Directions for this task>
Copy out each line of the listing below where the string "will" appears.

--- Extracted data Enclosed Below ---

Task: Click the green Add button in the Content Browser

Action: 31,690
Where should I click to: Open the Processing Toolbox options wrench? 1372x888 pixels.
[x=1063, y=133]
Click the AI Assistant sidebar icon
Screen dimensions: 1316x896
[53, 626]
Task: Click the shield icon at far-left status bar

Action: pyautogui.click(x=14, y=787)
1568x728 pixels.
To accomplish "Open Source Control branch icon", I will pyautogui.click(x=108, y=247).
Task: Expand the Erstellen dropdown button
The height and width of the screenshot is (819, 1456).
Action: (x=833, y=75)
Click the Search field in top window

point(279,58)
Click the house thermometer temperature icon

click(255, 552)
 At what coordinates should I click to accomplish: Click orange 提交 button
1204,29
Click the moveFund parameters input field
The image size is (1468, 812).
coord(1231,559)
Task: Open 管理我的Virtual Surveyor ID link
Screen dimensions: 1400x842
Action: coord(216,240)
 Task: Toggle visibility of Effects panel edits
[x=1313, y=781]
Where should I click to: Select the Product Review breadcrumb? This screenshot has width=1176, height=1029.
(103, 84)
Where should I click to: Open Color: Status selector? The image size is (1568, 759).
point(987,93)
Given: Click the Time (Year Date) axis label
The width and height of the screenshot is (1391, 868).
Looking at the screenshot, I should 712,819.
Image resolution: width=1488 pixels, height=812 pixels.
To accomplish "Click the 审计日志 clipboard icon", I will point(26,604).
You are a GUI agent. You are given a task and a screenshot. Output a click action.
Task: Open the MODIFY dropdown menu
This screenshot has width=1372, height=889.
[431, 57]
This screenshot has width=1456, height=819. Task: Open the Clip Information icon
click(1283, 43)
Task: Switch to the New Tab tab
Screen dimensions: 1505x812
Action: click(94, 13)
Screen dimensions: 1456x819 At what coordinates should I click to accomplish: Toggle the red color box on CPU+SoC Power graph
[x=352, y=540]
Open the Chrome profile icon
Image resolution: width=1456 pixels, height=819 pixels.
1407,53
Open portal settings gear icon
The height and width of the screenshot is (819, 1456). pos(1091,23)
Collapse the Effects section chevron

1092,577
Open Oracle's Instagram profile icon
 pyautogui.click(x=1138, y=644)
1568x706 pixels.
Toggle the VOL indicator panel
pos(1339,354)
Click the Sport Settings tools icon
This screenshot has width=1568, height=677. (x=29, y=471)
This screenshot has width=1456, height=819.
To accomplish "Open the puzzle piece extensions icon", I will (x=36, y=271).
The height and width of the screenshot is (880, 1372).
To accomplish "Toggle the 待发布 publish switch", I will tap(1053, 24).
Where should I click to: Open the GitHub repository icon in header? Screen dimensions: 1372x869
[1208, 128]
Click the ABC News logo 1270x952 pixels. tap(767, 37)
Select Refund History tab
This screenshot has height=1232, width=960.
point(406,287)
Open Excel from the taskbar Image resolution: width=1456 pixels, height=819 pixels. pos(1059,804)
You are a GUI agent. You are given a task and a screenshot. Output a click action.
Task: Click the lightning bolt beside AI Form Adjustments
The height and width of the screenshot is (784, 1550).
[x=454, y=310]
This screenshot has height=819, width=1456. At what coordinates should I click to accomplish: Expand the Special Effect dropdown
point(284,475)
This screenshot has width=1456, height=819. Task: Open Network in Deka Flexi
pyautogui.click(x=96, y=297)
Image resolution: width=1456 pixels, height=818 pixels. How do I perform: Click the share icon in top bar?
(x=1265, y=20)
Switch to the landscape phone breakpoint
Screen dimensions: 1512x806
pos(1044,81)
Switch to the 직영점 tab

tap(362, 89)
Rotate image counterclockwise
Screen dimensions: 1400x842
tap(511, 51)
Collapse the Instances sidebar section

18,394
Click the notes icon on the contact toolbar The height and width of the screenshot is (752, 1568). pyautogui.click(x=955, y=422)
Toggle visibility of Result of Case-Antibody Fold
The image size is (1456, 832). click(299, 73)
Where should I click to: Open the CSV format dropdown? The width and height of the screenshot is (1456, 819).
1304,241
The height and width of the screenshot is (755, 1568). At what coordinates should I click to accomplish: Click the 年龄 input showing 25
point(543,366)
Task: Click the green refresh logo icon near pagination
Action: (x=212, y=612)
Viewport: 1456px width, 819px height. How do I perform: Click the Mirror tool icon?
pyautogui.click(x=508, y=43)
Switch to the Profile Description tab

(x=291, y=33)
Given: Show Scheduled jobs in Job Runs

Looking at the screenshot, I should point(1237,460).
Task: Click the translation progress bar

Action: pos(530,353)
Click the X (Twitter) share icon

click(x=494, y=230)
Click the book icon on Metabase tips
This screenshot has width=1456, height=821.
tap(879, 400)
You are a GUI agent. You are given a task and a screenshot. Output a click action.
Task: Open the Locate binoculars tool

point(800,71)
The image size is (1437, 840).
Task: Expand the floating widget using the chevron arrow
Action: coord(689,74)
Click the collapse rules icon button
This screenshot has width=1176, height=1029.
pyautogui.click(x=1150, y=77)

--- End of Enclosed Extracted data ---

Output for this task>
To accomplish "Open Source Control branch icon", I will pyautogui.click(x=108, y=247).
To accomplish "Click the 审计日志 clipboard icon", I will point(26,604).
To accomplish "Open the puzzle piece extensions icon", I will (x=36, y=271).
To accomplish "Toggle the 待发布 publish switch", I will tap(1053, 24).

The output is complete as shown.